Three promising debuts
One peculiar trend at this year’s Cannes: three feature-directing debuts from well-known actors. Eleanor the Great is Scarlett Johansson’s character-drama starring 95-year-old June Squibb as a woman who strikes up an unlikely friendship with a 19-year-old student (Erin Kellyman). Kristen Stewart directs The Chronology of Water, a memoir adaptation about a young woman (Imogen Poots) who finds salvation through swimming and writing. And Nicole Kidman seducer/known-cinephile Harris Dickinson adds a ‘director’ tab to his IMDb page with Urchin, starring Frank Dillane as a homeless person trying to turn his life around.

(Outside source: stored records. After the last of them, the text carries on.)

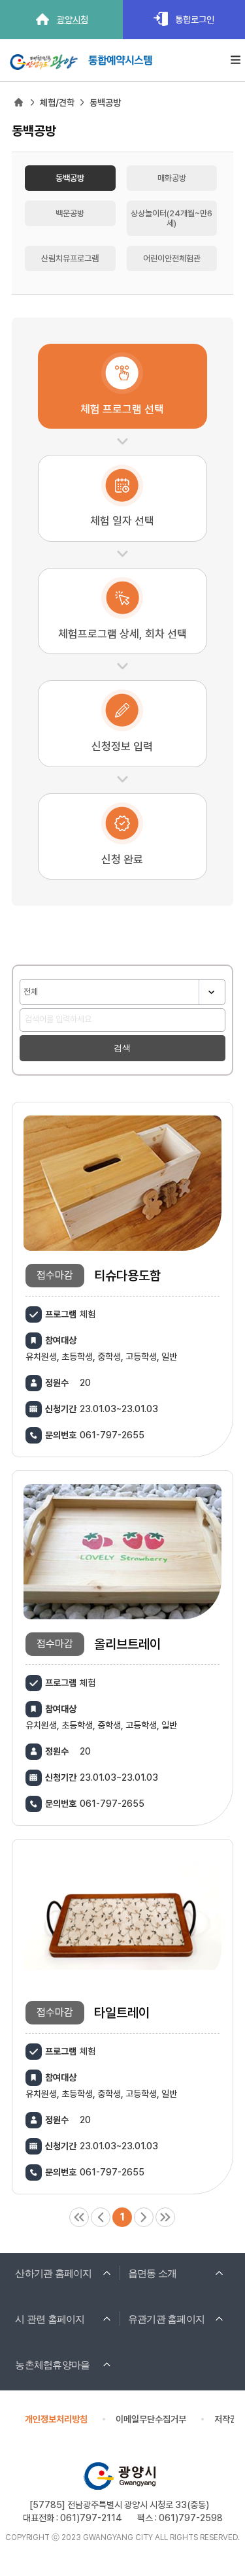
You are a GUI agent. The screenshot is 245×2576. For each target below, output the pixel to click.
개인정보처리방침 (56, 2419)
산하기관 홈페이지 (53, 2273)
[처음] (79, 2217)
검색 (122, 1048)
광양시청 (72, 19)
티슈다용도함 (127, 1275)
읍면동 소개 (152, 2273)
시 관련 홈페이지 (49, 2318)
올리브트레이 (127, 1644)
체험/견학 (57, 102)
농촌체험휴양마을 (52, 2364)
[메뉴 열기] (235, 60)
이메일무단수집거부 (151, 2419)
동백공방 (105, 102)
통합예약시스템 (120, 58)
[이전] (100, 2217)
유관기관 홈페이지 (166, 2318)
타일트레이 (122, 2013)
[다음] (144, 2217)
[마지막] (165, 2217)
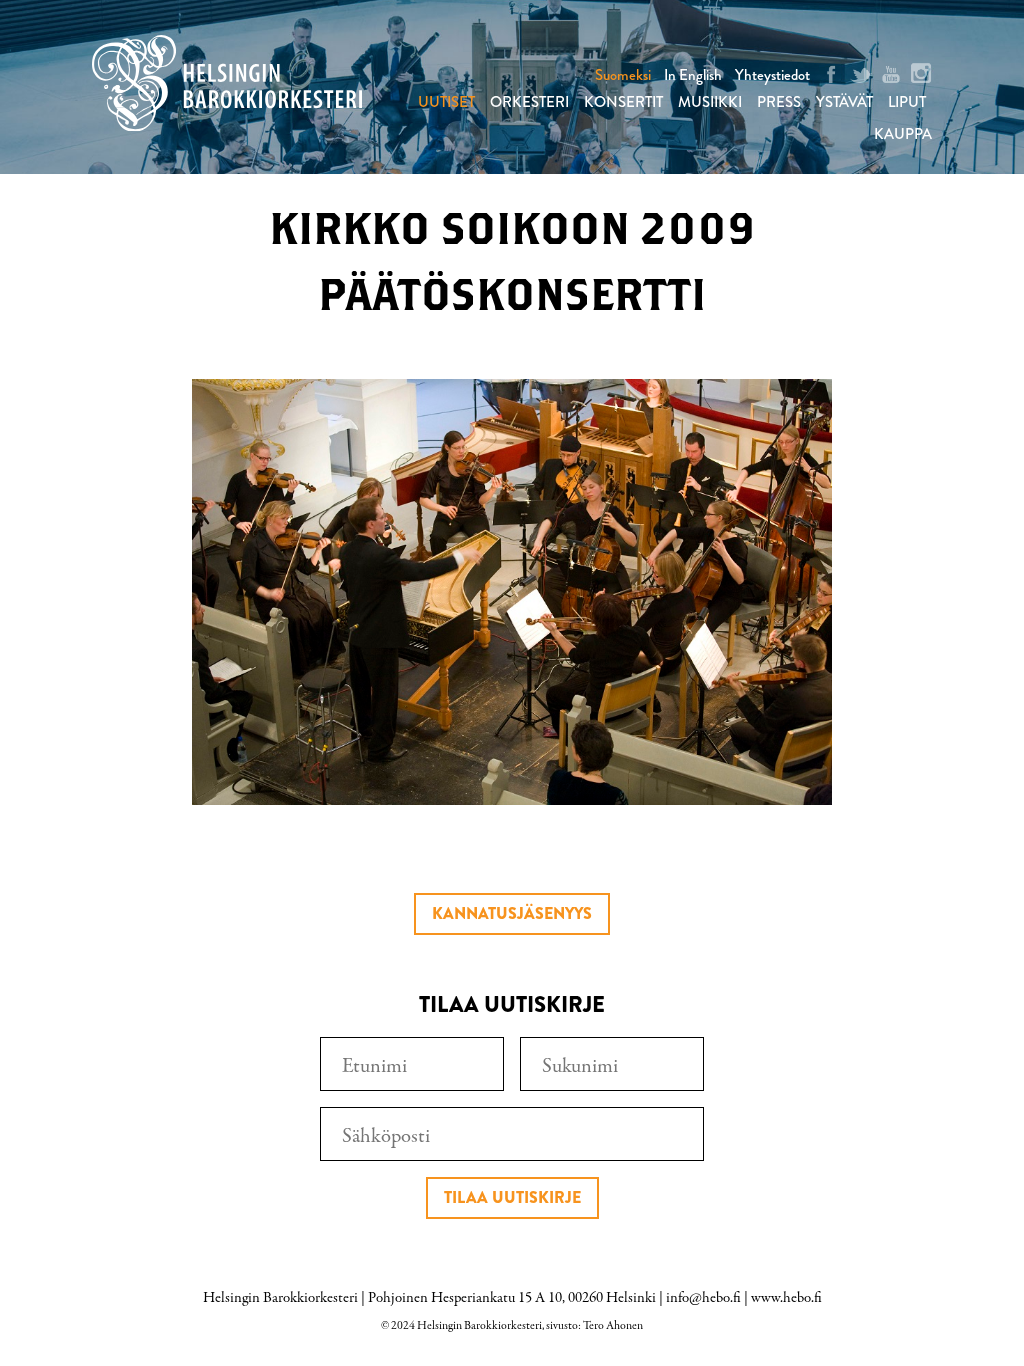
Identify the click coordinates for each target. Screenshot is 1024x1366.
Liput (907, 102)
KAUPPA (903, 134)
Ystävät (844, 102)
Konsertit (623, 102)
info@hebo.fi (703, 1298)
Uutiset (446, 102)
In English (693, 75)
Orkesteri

Could the next great actor-turned-director be among their ranks? (Jordan Farley)
The Cannes Film Festival 2025 runs from 13-24 May.
Top of the billboard charts
In light of Final Destination Bloodlines’ inventive marketing, we look back at some of the most head-turning, traffic-stopping outdoor advertising…
Final Destination Bloodlines
In a neat marriage of subject matter and execution, this meta FBR eye-catcher has a couple of unfortunate billboard workers succumbing to Death’s plan while putting up an ad (the slightly shonky effects are also in keeping with the film series).
Spider-Man: Homecoming
This epic teaser for Tom Holland’s first solo Spidey movie riffs on the centerpiece Staten Island ferry set-piece.